PAUL KEATING: Well, I made the point the other day. I think what an Australian leader should be doing, I gave the organ analogy, you play the keys in Asia and you pump the pedals in Washington. And that's what a smart government does. You know, what a dumb government does is I mean, the Americans do not want sycophants, they want helpers. They want states that help them. They would love to understand this part of the world better or, better, have us manage it for them. Instead of that, what John Howard has done is thrown all his eggs into the Washington basket and said " Me too. We are with you, we're with you."

GEORGE NEGUS: Are you confident that Kevin Rudd will be different?

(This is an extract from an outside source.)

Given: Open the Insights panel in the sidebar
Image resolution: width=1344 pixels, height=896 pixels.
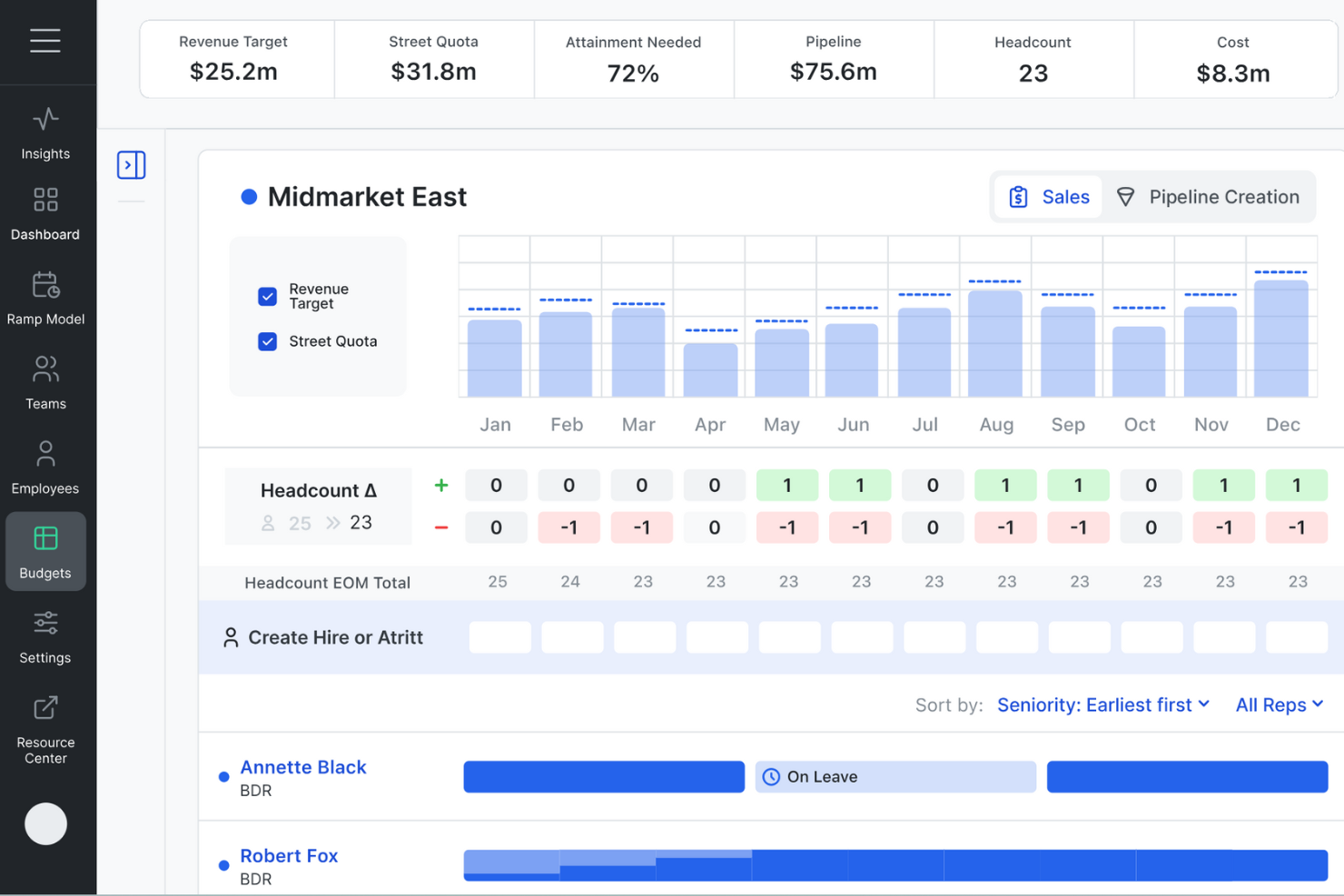Looking at the screenshot, I should 45,132.
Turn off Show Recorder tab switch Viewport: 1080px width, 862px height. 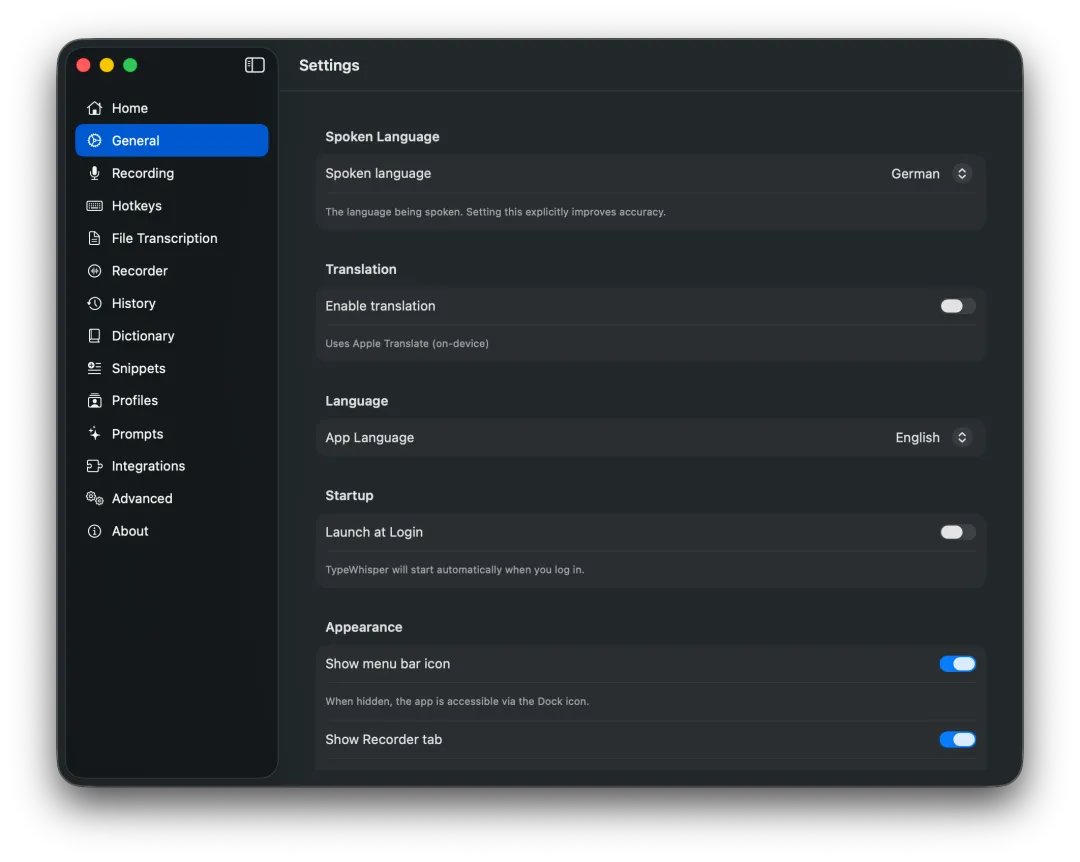pos(957,740)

PAUL KEATING: Oh I think he'll be different because Kevin understands the East Asian hemisphere better than John Howard does, and he is not inclined to compromise Australian national interest simply to serve the interests of Washington.

GEORGE NEGUS: Can I ask you a question? I don't think you've ever had to answer this question. What you feel about Australia and Iraq and the withdrawal from there.

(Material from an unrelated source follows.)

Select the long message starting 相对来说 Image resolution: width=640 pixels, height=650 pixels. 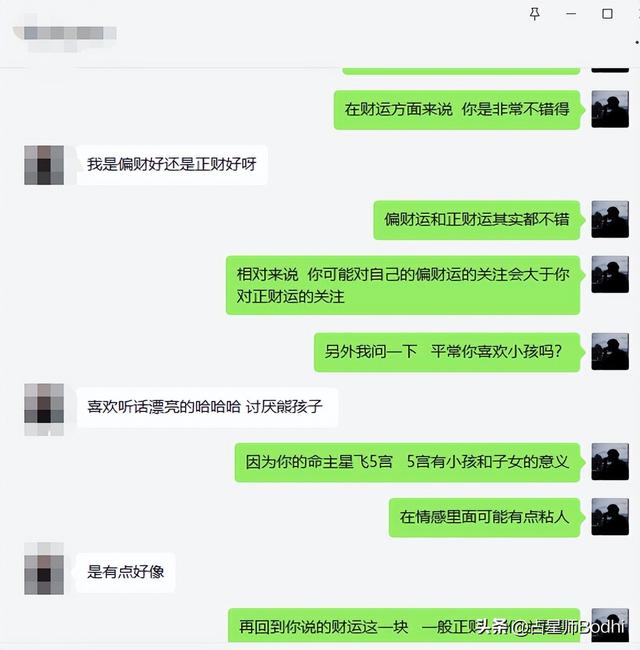[403, 285]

PAUL KEATING: Well, we made a terrible mess of the country, 400 Iraqis died the week before last. If I was John Howard, I would hang my head in shame about all that. But we've made a terrible mess of the place. And there is a kind of moral issue about whether we remain a helper in the Iraq outcome. It's very hard to escape that point.

GEORGE NEGUS: Should Iraq be discussed at APEC?

PAUL KEATING: I don't think so because it's not an Asia-Pacific matter. And the other thing in the great scheme of things..

GEORGE NEGUS: It's an international matter, it is a world matter, it a global matter.

PAUL KEATING: It can be discussed but in the great scheme of things, in the weight of states, it's not, again, an issue.

GEORGE NEGUS: It is a security matter. You keep harping on about how this is all about security.

PAUL KEATING: Yeah, I know it's not security I tend to think of states in terms of tectonic plates. And the Chinese are a tectonic plate. You know, they are like the things that produce those tsunamis. The Japanese are a tectonic plate. Iraq is not a tectonic plate.

GEORGE NEGUS: We could go on. What about climate change? Is that an APEC issue?

PAUL KEATING: That could be an APEC issue, yeah, because it is a big issue. And the Asia-Pacific emitters are a bunch of bad guys when it comes to emissions and therefore it is a useful thing to do.

GEORGE NEGUS: Good to see you, again.